RECORDS
------------------------------------------------------------------------
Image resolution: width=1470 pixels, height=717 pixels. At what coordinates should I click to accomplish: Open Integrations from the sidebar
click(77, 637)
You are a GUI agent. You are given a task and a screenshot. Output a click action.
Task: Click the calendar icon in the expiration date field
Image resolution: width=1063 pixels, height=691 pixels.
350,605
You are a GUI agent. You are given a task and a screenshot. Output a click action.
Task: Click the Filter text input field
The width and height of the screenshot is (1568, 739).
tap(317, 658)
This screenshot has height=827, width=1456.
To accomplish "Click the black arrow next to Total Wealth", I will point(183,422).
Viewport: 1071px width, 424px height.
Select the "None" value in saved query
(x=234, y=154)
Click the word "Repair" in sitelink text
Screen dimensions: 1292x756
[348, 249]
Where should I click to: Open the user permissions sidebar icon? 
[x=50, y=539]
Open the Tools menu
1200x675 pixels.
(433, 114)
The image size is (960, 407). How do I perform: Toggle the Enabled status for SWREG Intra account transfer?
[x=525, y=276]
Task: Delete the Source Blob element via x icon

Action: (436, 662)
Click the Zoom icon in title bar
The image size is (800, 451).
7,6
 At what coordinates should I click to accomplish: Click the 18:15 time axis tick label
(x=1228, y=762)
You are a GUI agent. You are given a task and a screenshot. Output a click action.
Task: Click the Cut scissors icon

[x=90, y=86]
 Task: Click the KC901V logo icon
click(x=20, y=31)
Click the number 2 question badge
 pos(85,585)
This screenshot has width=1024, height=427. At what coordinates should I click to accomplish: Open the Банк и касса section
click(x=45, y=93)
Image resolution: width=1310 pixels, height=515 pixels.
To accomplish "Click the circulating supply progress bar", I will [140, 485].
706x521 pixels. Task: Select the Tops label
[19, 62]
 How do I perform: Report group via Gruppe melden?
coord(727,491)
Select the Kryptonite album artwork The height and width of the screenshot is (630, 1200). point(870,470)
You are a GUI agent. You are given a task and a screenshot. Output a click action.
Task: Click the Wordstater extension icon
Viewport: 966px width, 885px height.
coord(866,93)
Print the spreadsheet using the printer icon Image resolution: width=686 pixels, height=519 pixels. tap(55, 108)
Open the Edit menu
------------------------------------------------------------------------
TASK BRIEF
The response should contain each record above, retyped exactly.

THE ANSWER
Image resolution: width=1470 pixels, height=717 pixels. At what coordinates should I click to accomplish: Open Integrations from the sidebar
click(77, 637)
You are a GUI agent. You are given a task and a screenshot. Output a click action.
Task: Click the calendar icon in the expiration date field
Image resolution: width=1063 pixels, height=691 pixels.
350,605
You are a GUI agent. You are given a task and a screenshot. Output a click action.
Task: Click the Filter text input field
The width and height of the screenshot is (1568, 739).
tap(317, 658)
This screenshot has height=827, width=1456.
To accomplish "Click the black arrow next to Total Wealth", I will point(183,422).
Viewport: 1071px width, 424px height.
Select the "None" value in saved query
(x=234, y=154)
Click the word "Repair" in sitelink text
Screen dimensions: 1292x756
[348, 249]
Where should I click to: Open the user permissions sidebar icon? 
[x=50, y=539]
Open the Tools menu
1200x675 pixels.
(433, 114)
The image size is (960, 407). How do I perform: Toggle the Enabled status for SWREG Intra account transfer?
[x=525, y=276]
Task: Delete the Source Blob element via x icon

Action: (436, 662)
Click the Zoom icon in title bar
The image size is (800, 451).
7,6
 At what coordinates should I click to accomplish: Click the 18:15 time axis tick label
(x=1228, y=762)
You are a GUI agent. You are given a task and a screenshot. Output a click action.
Task: Click the Cut scissors icon

[x=90, y=86]
 Task: Click the KC901V logo icon
click(x=20, y=31)
Click the number 2 question badge
 pos(85,585)
This screenshot has width=1024, height=427. At what coordinates should I click to accomplish: Open the Банк и касса section
click(x=45, y=93)
Image resolution: width=1310 pixels, height=515 pixels.
To accomplish "Click the circulating supply progress bar", I will [140, 485].
706x521 pixels. Task: Select the Tops label
[19, 62]
 How do I perform: Report group via Gruppe melden?
coord(727,491)
Select the Kryptonite album artwork The height and width of the screenshot is (630, 1200). point(870,470)
You are a GUI agent. You are given a task and a screenshot. Output a click action.
Task: Click the Wordstater extension icon
Viewport: 966px width, 885px height.
coord(866,93)
Print the spreadsheet using the printer icon Image resolution: width=686 pixels, height=519 pixels. tap(55, 108)
Open the Edit menu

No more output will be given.